Garrioch v Sonex Construction Ltd., 2017 ABCA 105
In this case, the Defendant employer gave its employee, Garrioch, a company truck and its keys. Garrioch did not have a licence, so Garrioch gave the truck to Tessman to drive. At the material time, Tessman’s relationship with the Defendant company was not clear. His contract was finished, but he was expected to return after break-up. Ultimately, his relationship with the Defendant company was not relevant to the ultimate decision. The court confirmed the principle either there is consent to drive or there is not – there is no ‘conditional consent’ to be given to a person who has consent of the owner to drive the vehicle. The question the Court was asked to determine is whether the consent can be transferred to another.
In respect of consent generally, the Court stated:
 It is now established that conditional consent is impermissible. Consent is an “on or off” switch: either it exists or it does not. If an owner gives consent to a driver, the owner is deemed to accept the risk that the driver might in some particular respect, on some particular occasion, be negligent, or use the vehicle in an unauthorized or unanticipated way: see the Mugford case, discussed infra, paras. 30-1.

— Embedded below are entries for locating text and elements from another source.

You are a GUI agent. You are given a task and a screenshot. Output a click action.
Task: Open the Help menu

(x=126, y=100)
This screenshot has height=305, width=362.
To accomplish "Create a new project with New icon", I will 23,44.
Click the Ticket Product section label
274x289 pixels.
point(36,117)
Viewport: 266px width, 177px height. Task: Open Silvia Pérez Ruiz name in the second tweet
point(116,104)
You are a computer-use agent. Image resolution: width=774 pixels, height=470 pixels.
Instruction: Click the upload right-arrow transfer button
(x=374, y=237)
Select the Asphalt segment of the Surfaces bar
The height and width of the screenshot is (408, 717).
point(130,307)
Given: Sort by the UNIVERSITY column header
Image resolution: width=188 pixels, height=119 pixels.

 It follows that the owner’s personal or internal policies about use of the vehicle, even if expressly made a condition of the transfer of possession of the vehicle, are ineffective in law against third parties. The failure to comply with a policy or condition cannot terminate the “possession with consent”. For example, the following conditions are essentially red herrings in this appeal:
- any provisos about the safe or lawful use of the vehicle by the employees of Sonex, including driving after drinking;
- the existence or content of any “personal use” policy by Sonex’s employees, or other limitations on use;
- any “fatigue” or duration of operation restrictions;
- whether the employee knew or ought to have known of these policies;
- whether the policies are strictly enforced, or just “paper policies”.
If these internal policies are breached, the employer can caution, discipline or terminate the employee, but the breaches cannot be put up against a third party who has been injured in a motor vehicle accident.

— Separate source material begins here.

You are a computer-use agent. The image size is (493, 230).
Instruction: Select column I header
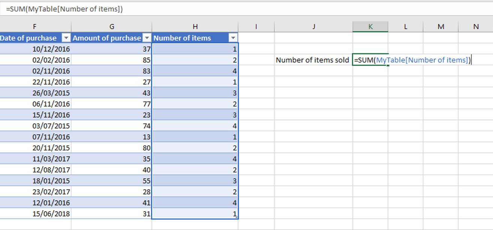point(256,27)
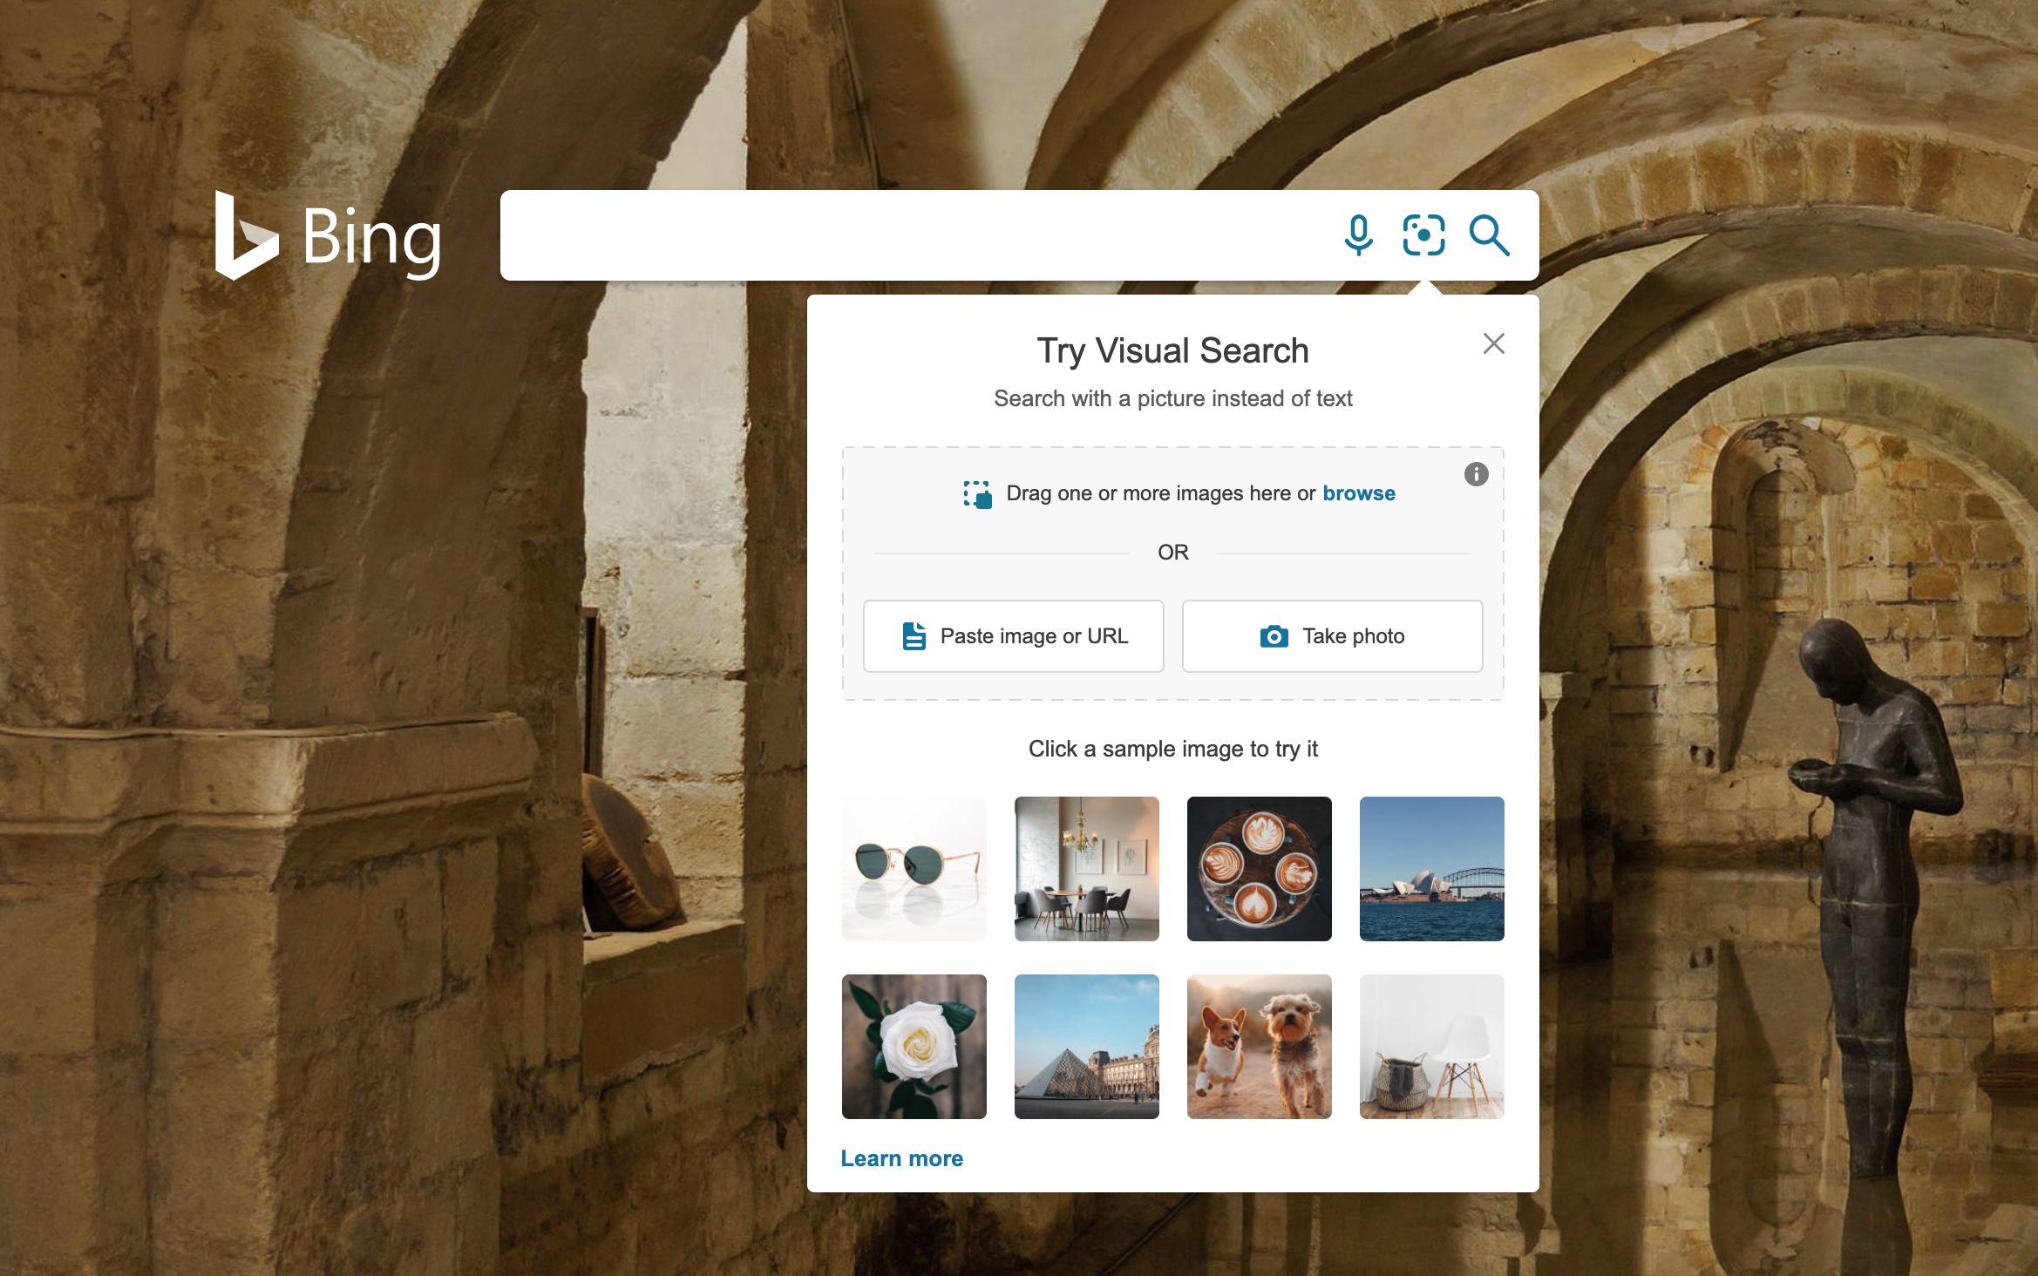
Task: Select the white rose sample image
Action: [x=914, y=1045]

However, an owner of a vehicle is entitled to place a condition on whom has its consent to drive which creates an exception to the 2004 decision of the Alberta Court of Appeal in Mugford v Weber, 2004 ABCA 145. The Court stated:
 The answer to the question is simple: the third party driver exception recognized in Marcoux is permitted because the statute says it should be permitted. The one condition that the statute specifically allows the owner to place on his vicarious liability is “consent”. The owner is allowed to consent to the second party having possession of the vehicle, and limit that consent to the second party. If the third party wants consent to possess the vehicle, he has to get it from the owner. Just because the owner consents to one driver having possession of his vehicle does not mean that the owner consents to the whole world having possession.

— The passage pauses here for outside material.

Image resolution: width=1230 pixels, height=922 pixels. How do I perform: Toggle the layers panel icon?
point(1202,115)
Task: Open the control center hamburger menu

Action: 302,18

In this case the owner of the vehicle did not give consent to Tessman to drive: In all of the circumstances, the only reasonable inference from the facts is that Sonex did not give Garrioch permission onto pass on possession to other persons, at least those who were not employees. It follows that the conclusion at trial that Tessman was operating the vehicle with the implied consent of Sonex reflects reviewable error, and must be overturned.
The Court also commended on ‘negligent entrustment’ stating:
 If the driver has the consent of the owner, then the Traffic Safety Act imposes vicarious liability. The statute sends a strong signal as to when the owner should be liable for the negligence of other drivers: when the owner gives “consent”, then vicarious liability follows. When the statute does not impose vicarious liability (because there is no consent for the possession by the driver) care should be taken in imposing liability through an alternative theory of “negligent entrustment”. While conceptually sound, this theory has the potential of finessing the public policy that liability only arises (and the owner’s insurance coverage is only engaged) if the third party driver has consent to operate the vehicle. If Tessman did not have express or implied consent, Sonex is not vicariously liable. Instead, it is argued that Sonex could also be liable if it allowed Garrioch to have the vehicle, knowing that Garrioch might negligently select someone to drive the vehicle (without consent of the owner), and that turning over the truck to Tessman was such a negligent act. If the Legislature had intended to make the owner liable in such circumstances, the statute would not be predicated solely on “consent”. While the “negligent entrustment” argument might be available on truly unusual facts, there is no basis to engage it on this record.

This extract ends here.